Your team just uncovered a data breach. 

And during those frightful first moments, when you should be focused on your incident response plan, you look at your Fitbit because you must document the time of breach discovery.

And start your stopwatch.

"I've got 23 hours and 59 minutes until I have to notify on this. How much can we learn by then?"

24-hour data breach notification proposed

The Mississippi Department of Education (MDE) is proposing an unusually strict 24-hour notification for school districts that have a cybersecurity or privacy incident.

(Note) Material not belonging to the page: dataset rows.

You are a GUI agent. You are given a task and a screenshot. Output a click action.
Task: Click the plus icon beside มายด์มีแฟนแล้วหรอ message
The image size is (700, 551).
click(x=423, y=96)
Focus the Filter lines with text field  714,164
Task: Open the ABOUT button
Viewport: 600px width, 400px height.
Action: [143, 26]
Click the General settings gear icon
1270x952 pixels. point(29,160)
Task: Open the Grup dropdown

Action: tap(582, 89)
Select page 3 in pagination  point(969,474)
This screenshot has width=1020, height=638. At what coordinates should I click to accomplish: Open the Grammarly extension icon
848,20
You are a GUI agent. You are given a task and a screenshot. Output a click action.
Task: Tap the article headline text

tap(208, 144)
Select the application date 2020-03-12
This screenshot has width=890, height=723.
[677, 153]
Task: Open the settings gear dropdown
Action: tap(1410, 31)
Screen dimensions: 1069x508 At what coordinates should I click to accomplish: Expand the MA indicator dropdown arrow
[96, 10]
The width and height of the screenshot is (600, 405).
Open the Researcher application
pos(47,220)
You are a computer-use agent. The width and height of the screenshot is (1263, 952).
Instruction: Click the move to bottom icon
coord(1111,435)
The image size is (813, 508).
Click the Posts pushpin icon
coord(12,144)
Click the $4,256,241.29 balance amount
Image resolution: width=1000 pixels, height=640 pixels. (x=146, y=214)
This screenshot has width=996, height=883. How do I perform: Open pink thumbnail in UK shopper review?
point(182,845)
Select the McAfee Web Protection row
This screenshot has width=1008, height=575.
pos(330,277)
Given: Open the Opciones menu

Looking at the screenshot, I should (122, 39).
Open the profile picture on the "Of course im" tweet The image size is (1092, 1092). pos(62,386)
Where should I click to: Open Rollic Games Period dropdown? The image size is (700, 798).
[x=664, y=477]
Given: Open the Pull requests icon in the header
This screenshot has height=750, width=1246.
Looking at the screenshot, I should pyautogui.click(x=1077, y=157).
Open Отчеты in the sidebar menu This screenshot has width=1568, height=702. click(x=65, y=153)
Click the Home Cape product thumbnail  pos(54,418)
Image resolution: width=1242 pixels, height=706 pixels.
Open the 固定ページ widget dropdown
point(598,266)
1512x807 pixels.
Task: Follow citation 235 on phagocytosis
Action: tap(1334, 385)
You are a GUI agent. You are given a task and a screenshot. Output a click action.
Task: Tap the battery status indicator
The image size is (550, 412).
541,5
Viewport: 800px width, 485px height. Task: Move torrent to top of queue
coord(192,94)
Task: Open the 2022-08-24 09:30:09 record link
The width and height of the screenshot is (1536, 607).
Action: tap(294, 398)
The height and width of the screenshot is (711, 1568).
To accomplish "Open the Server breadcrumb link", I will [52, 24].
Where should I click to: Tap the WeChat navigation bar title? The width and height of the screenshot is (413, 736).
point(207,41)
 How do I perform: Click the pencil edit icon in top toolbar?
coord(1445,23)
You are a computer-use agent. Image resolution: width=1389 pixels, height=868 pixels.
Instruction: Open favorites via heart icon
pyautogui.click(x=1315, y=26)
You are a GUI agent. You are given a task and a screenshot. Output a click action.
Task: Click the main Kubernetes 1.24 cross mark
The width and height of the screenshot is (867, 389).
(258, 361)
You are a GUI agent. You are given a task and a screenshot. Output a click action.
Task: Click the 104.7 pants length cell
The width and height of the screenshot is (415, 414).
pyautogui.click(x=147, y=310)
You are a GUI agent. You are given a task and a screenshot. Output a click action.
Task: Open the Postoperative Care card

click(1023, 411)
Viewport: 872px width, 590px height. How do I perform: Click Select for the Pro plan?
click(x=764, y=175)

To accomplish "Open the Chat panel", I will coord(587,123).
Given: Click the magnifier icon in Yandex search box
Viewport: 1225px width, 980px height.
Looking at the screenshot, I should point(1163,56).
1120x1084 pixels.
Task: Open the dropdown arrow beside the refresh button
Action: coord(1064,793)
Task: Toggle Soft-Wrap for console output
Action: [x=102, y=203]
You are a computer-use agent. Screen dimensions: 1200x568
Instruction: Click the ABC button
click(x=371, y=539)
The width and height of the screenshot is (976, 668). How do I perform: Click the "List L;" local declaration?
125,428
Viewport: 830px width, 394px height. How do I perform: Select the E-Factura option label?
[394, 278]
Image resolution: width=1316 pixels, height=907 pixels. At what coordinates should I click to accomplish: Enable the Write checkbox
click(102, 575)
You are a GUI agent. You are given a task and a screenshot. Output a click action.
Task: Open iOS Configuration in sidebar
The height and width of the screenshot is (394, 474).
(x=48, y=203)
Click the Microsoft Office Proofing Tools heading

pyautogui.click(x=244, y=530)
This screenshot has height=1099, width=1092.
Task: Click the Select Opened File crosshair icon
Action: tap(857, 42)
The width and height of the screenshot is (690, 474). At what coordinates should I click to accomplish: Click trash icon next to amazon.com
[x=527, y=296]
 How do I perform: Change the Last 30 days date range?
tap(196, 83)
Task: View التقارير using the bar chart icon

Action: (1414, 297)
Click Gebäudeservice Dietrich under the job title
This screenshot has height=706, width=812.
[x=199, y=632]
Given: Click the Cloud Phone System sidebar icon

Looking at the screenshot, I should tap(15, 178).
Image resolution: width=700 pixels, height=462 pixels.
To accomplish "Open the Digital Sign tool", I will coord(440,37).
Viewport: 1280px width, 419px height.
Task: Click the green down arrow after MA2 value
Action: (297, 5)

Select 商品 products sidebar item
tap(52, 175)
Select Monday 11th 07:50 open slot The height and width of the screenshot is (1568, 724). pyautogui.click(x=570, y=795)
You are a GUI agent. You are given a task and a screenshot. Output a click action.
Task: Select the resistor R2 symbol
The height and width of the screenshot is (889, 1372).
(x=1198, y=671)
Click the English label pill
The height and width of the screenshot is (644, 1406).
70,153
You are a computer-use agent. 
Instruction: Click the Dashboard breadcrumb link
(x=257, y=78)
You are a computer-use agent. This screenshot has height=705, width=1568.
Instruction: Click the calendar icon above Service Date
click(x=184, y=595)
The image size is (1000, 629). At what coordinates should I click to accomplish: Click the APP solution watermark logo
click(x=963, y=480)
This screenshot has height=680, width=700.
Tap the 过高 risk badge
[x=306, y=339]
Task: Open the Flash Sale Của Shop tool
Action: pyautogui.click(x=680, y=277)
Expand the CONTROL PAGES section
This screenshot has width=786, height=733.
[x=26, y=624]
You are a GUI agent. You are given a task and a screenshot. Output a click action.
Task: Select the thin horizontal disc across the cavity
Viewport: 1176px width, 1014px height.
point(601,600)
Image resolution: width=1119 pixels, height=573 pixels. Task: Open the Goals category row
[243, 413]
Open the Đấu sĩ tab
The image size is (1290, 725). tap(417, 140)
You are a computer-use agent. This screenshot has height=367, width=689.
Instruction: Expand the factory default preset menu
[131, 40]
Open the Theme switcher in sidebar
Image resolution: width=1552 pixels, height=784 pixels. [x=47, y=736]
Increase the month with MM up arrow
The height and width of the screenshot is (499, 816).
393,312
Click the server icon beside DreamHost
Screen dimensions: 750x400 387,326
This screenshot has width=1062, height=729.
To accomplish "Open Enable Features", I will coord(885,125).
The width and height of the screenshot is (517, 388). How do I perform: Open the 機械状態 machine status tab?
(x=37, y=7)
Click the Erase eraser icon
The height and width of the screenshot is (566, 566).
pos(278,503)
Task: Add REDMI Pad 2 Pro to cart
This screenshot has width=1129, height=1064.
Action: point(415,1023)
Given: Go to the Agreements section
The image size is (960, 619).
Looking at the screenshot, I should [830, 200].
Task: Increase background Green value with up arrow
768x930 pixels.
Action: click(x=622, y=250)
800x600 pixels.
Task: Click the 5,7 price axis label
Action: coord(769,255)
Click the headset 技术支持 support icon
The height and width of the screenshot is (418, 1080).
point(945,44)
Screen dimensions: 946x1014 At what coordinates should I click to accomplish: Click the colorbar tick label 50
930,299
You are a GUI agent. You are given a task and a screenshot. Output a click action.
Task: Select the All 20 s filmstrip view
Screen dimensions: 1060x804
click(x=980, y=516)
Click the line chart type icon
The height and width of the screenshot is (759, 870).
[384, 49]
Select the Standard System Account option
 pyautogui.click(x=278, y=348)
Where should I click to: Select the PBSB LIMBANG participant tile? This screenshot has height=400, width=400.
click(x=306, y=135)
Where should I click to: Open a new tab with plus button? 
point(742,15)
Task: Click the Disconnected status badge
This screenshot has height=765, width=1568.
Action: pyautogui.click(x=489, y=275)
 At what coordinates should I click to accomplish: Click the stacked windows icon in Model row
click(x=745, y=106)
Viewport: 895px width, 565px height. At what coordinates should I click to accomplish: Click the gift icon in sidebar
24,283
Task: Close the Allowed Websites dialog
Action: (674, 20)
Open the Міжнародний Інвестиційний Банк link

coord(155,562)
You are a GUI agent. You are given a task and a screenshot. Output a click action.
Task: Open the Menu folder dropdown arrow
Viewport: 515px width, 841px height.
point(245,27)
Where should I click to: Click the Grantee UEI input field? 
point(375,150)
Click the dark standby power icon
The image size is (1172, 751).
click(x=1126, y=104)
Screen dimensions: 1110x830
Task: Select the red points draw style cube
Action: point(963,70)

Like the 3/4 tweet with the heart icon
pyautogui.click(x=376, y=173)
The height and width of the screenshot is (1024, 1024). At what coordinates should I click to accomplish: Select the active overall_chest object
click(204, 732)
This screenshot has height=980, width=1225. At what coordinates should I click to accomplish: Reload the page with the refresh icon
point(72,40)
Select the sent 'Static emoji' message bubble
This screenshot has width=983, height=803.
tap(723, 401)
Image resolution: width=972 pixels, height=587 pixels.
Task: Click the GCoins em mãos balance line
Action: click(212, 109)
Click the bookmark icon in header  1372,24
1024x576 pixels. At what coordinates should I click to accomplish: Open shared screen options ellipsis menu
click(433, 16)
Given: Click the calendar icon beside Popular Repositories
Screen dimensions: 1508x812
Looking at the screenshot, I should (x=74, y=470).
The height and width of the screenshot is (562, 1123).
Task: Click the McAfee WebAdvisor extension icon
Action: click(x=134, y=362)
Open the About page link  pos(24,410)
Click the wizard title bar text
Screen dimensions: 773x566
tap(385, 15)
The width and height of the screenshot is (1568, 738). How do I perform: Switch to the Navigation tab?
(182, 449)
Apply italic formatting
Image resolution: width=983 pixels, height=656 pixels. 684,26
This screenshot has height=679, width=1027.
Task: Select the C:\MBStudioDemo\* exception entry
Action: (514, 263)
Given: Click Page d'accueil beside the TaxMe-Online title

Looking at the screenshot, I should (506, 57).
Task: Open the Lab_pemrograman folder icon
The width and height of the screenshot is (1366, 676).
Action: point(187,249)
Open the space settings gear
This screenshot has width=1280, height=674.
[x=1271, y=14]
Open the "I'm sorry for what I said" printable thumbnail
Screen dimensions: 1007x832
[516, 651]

Attorneys from law firm Adams and Reese blogged about the proposal and the notification issue:

"The time for notification of an incident is very short, and far shorter than the time contained in most laws and regulations (including Mississippi's own data breach notification law).

It is often unclear whether or to what extent an incident has actually occurred, and therefore, districts will need to be prepared to give notification even before all facts are gathered.

Also, the proposed rule would require notification of many types of incidents, not just ransomware attacks or data breaches."

It's hard to imagine how this notification burden would work for school districts. For many, cybersecurity is the responsibility of IT teams that are stretched thin. 

22 cybersecurity and privacy requirements proposed

The notification timeline is only a small part of a significant and sweeping cybersecurity proposal for Mississippi school districts. The state's Department of Education is proposing the following 22 requirements for what each district must have:

  • Access, Account Management, and Password Policy
  • Annual State of Security, Privacy and Data Governance Report for the State Superintendent of Public Education
  • Best Practices Guidelines
  • Data Classification Framework
  • Data Collection, Quality and Matching Standards and Procedures
  • Data Destruction Policy
  • Data Dictionary and Standards
  • Data Sharing and Public Request Procedure
  • Disaster Recovery and Continuity Policy
  • Email and Electronic Communications Policy
  • Incident Response Policy
  • Information Technology Security Policy
  • LEA Security and Privacy Notification Procedures
  • Mandatory Annual Training Program, including Security Awareness and FERPA Training
  • Safe, Appropriate, and Acceptable Use Policy
  • Security and Privacy Processes and Procedures
  • Security and Privacy Violation Reporting Procedure
  • Security Assessment and Compliance Policy
  • Separation of Duties Standards
  • Student and Parent's Rights
  • Systems Capacity Planning Policy
  • Vendor and Third-Party Control Policy

Does your organization have all of these plans and policies in place? 

Cyber incident and privacy incident reporting: big brother is watching

Attorneys writing about the proposal noted another interesting twist:

"The rule also requires each district to allow MDE to investigate any incident. It is not clear to what extent MDE's investigation would be in the nature of an enforcement action versus assisting the district."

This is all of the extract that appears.